As the histological grade progresses, the proximity to blood vessels and lymphatic’s with increasing DOI is what determines an increased risk of nodal metastases developing in as much as it facilitates the tumour’s ability to expand.¹² DOI is related to the more invasive behaviour of the deeply infiltrating cancer, which may promote the entry of cancer cells into the lymphatics.³⁹ Currently, many studies^{2,17,23,24,40–42} have demonstrated a good correlation between depth of tumour invasion and the presence of occult lymph node metastasis, prompting many institutions to adopt DOI as an indicator for necessity of lymph node dissection.

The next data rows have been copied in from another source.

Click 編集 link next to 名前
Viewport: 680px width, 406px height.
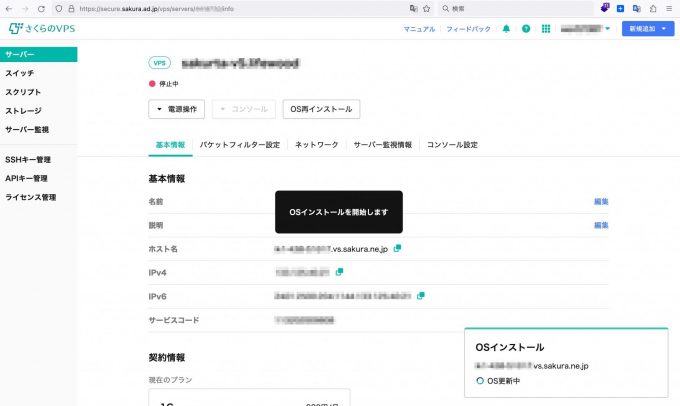(601, 201)

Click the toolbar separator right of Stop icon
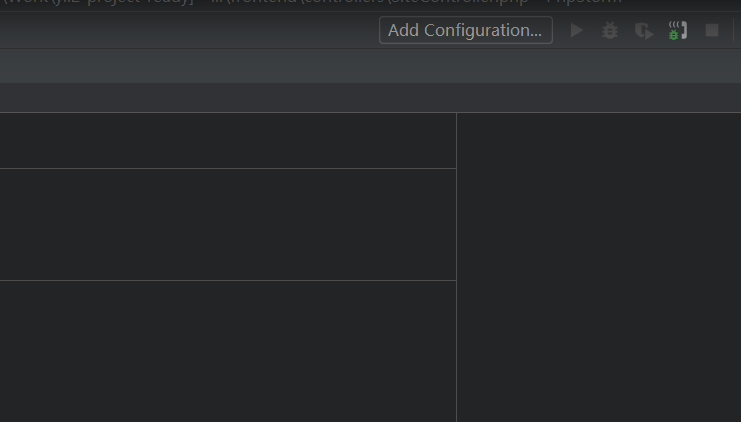(x=733, y=31)
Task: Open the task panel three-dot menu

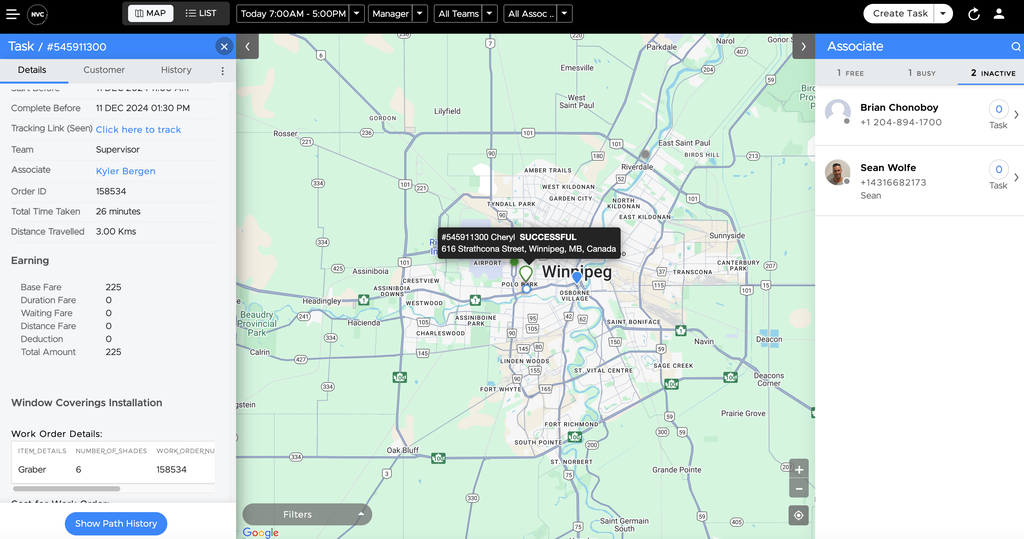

While other parameters are not only qualitative (and therefore, likely to suffer a bias due to subjectivity) but are also liable to vary from one histological section to the other. In contrast, the maximum tumour depth and thickness are quantifiable measurements and are more likely to be precise and accurate.²

The data from the present study (Table 1) revealed that there was statistically significant increase in the number of cases with DOI more than 4 mm as the histological grade progressed from superficially invasive to well-differentiated to moderately differentiated OSCC indicating it to be associated closely with disease progression (Figure 3). Our results are consistent with the previous study findings.^{2,17,23,24,40–42}

Table 1.
Comparison of DOI among the study groups II–IV.

Study groups Number of cases with DOI <4 mm Number of cases with DOI >4 mm χ ² Test for linear trend p Value

II 30 (100%) 0 31.72 0.0001

III 19 (63.3%) 11(36.7%)

IV 9 (30%) 21(70%)

DOI: depth of invasion.

Figure 3.
DOI measured on H and E stained section (×4 magnification). (a) Group II: DOI less than 4 mm; (b) group III: DOI less than 4 mm; (c) group III: DOI more than 4 mm; and (d) group IV: DOI more than 4 mm. DOI: depth of invasion; H and E: haematoxylin and eosin.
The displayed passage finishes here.